Only these lines of the data below are wanted: the one with "Viewport: 1456px width, 819px height.", the one with "Open the App Launcher gadget", and any lines between them, each repeated exactly.

● **Provided records**
-=-=-

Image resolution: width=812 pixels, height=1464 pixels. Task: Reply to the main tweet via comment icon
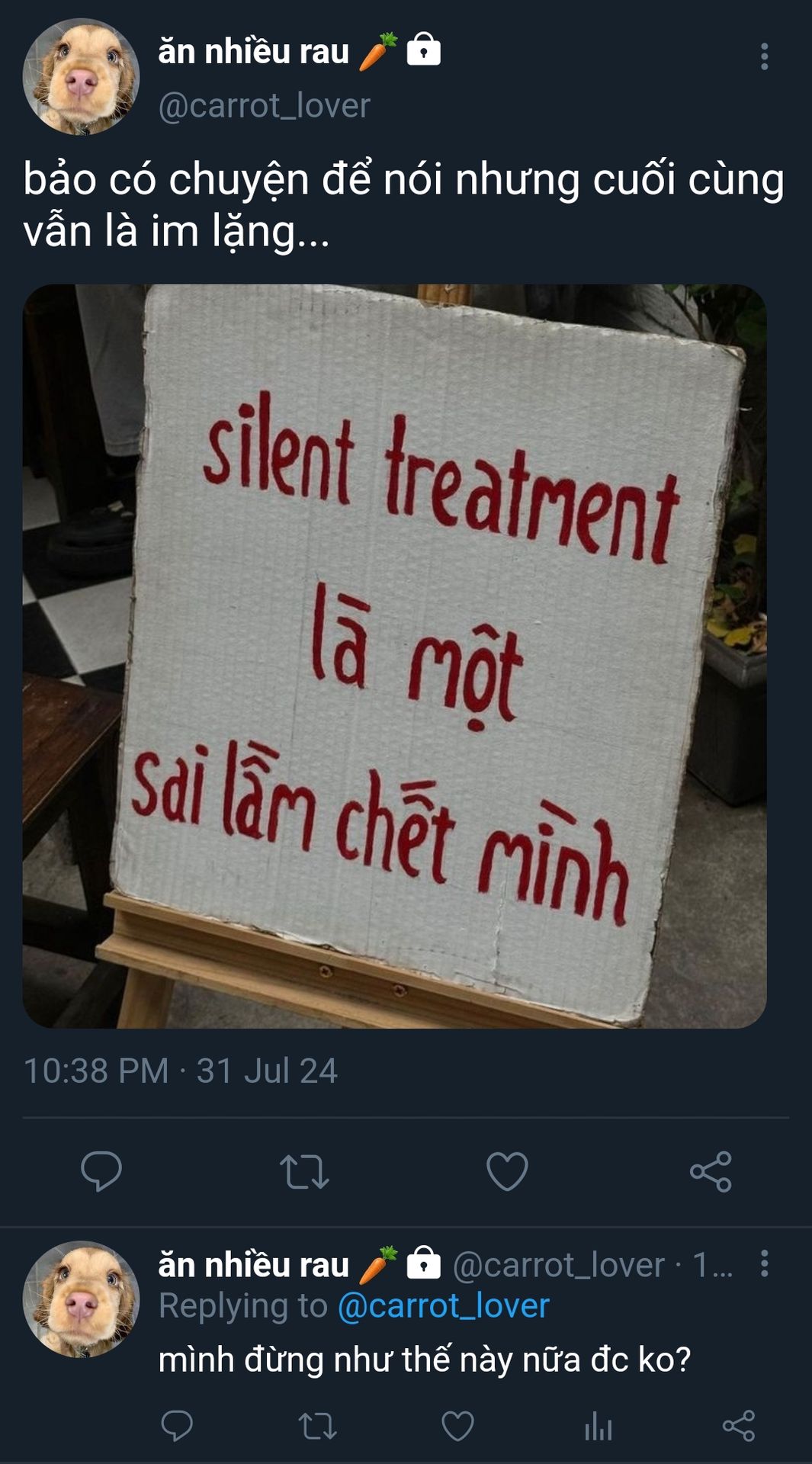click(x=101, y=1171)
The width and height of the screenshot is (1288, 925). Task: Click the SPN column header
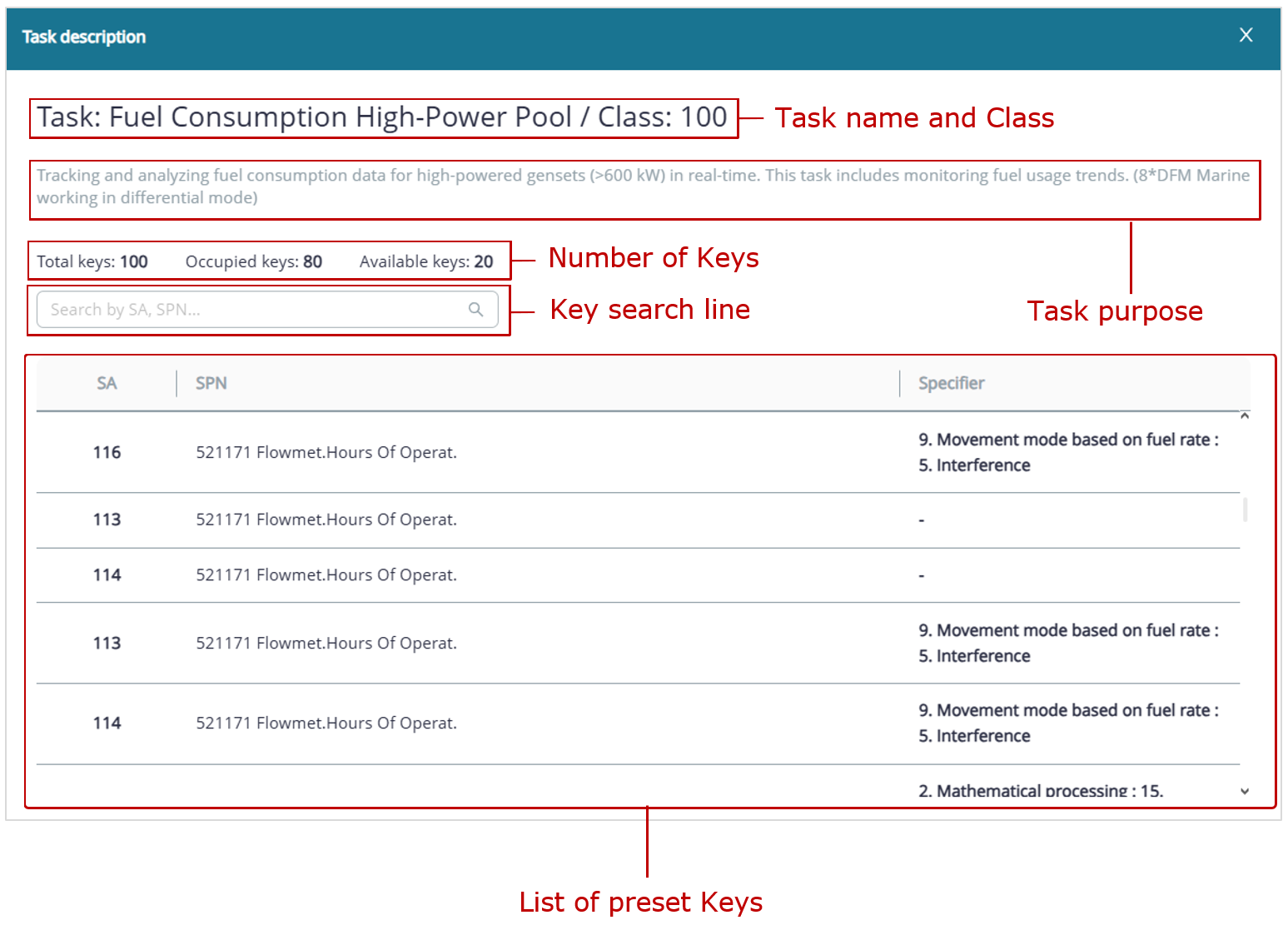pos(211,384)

-=-=-

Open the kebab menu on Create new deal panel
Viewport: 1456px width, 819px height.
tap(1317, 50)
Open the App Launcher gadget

-=-=-

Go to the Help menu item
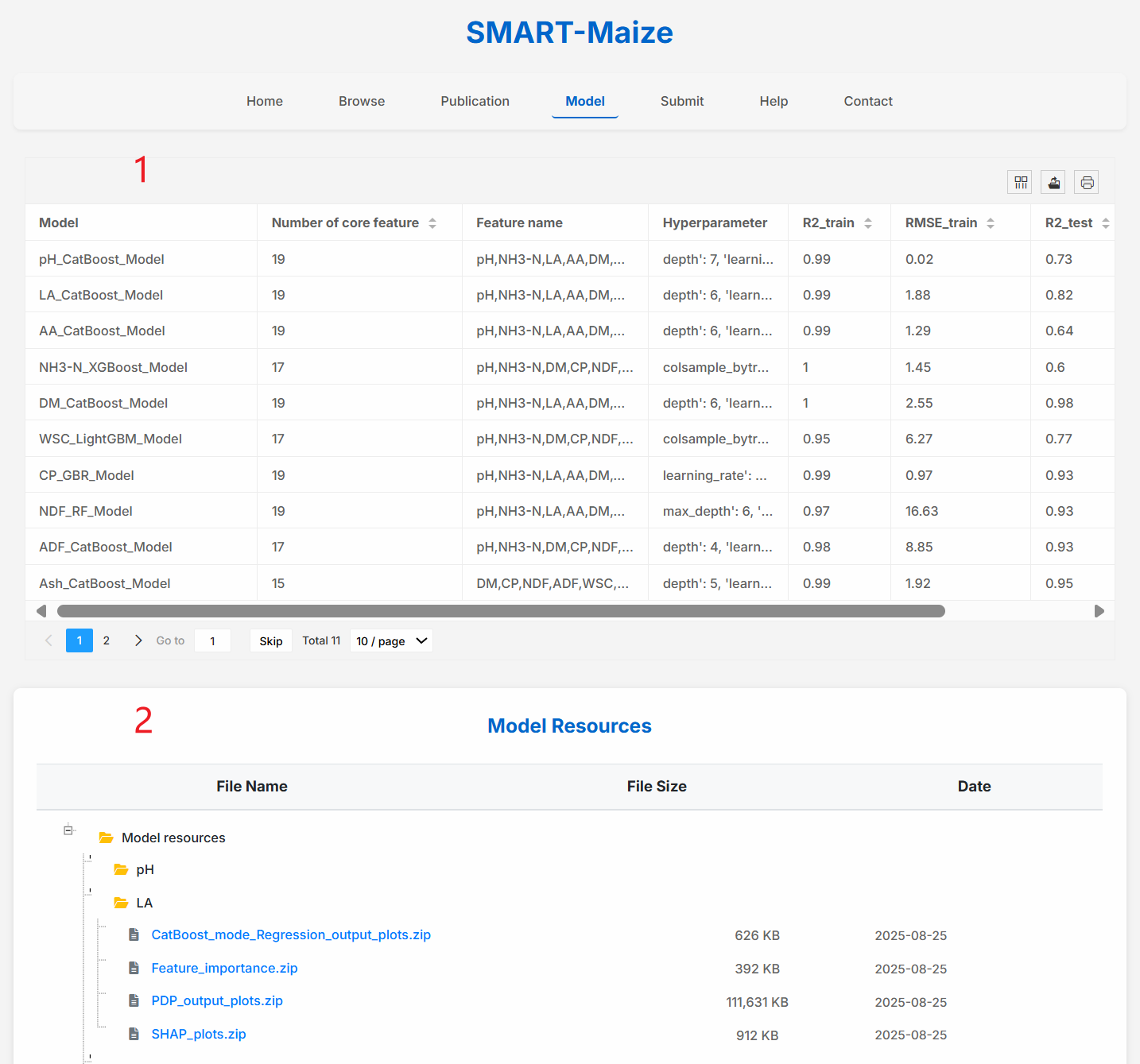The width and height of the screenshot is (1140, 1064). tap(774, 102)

-=-=-

● **Solution**
Viewport: 1456px width, 819px height.
tap(1317, 50)
Open the App Launcher gadget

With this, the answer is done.